Categorized | National News

The Cabinet Reshuffle: A Lot of Hot Air

Many people are now quoting Rahm Emmanuel, who said that a time of crisis provides an opportunity to do great things. This is true, but unfortunately the Taoiseach and his Ministers simply cannot deliver. Their authority is shot through because they went to the country on the pretence that they were competent in managing the economy. They were not competent in managing competitiveness or regulation, and this has destroyed so many jobs and the lives of so many families and people in debt. Failed regulation destroyed our country.

Pouring old rhetoric into new skins will only produce hot air, and that is what we have heard from the Government today. There have been many high flowing words and phrases like innovation, activation, knowledge economy, and young people being the key to our success. However, the reshuffle will not make it happen, which is the tragedy of this Government. I recognise the Taoiseach is bringing in some green hedging to trim around his garden with these extra Ministers of State, but that will not conceal the rotting plantation that is inside.
Young People

Youth Unemployment

The Tánaiste has just said that our young people are the key to the future. In the past two years, 80% of those who have lost their jobs have been under the age of 30. These are the people in whose future we should be investing in. We should be looking to create the infrastructures that give them a future, such as a world class electricity system, a world class broadband system and a genuine knowledge economy. However, during this Government’s tenure, export shares have collapsed because it pumped up the property bubble, and our competitiveness has collapsed by 35%. The National Competitiveness Council has stated that all policy in ICT is in the red zone. 75% of the competitiveness indicators are either amber or red and 80% of the indicators for the knowledge economy are in the red zone. We slump and fail in science and maths, but we have no policies to correct that. The Taoiseach thinks that adding “innovation” or “knowledge” to the name of a Department will change things, but it will not.
The Government has had stewardship of all these activities, but it has allowed them to decay. That is not a comfortable truth, but it is the truth all the same. It went to the electorate in 2007 looking for a mandate to continue the dream. The Taoiseach, then as Minister for Finance, stated that the property bubble was built on sound economic fundamentals. He said that the property bubble could go on and that the Government could build spending commitments on the back of it, which he did. Even after the crisis hit us the Government continued to spend. I remember the Taoiseach saying that the Government was adopting an inspired strategy, because it could expand spending as the recession hit. He increased spending in the following budget at three or four times the prospective growth in the economy that never materialised. He and his Government built up many of the problems that we now confront.

+===+

* [THE PROBLEM] Can you give the cabinet reshuffle article again, starting with "Categorized | National" and going on through "destroyed our country.", with every "Taoiseach" replaced by "Prime Minister"? Work from the cabinet reshuffle article alone.

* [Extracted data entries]
+===+

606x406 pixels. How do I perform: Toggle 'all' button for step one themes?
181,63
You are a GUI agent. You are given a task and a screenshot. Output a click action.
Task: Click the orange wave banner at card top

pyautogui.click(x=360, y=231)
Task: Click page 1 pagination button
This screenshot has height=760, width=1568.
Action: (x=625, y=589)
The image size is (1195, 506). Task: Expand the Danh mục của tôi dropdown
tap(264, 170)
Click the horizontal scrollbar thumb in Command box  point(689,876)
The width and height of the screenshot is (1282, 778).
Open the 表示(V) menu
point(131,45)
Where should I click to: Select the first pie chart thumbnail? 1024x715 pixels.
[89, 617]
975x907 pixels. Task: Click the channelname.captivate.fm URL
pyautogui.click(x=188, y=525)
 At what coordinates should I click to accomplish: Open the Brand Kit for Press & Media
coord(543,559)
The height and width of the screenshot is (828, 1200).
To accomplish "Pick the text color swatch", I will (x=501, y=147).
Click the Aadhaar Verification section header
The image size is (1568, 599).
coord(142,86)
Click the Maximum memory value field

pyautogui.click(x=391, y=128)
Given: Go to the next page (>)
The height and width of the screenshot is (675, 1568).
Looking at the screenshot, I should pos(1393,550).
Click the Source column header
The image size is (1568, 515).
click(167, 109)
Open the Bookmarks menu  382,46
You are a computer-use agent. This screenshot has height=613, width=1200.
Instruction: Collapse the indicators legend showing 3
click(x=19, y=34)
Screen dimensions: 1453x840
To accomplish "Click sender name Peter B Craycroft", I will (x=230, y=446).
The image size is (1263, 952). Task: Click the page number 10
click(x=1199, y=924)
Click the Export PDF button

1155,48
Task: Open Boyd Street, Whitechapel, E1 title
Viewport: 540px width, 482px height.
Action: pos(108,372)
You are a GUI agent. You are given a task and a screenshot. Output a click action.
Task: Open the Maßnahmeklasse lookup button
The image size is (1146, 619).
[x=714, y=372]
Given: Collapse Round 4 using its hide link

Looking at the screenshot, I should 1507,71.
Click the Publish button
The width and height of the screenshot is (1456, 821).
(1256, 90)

+===+

* [SOLVED PROBLEM]
Categorized | National News

The Cabinet Reshuffle: A Lot of Hot Air

Many people are now quoting Rahm Emmanuel, who said that a time of crisis provides an opportunity to do great things. This is true, but unfortunately the Prime Minister and his Ministers simply cannot deliver. Their authority is shot through because they went to the country on the pretence that they were competent in managing the economy. They were not competent in managing competitiveness or regulation, and this has destroyed so many jobs and the lives of so many families and people in debt. Failed regulation destroyed our country.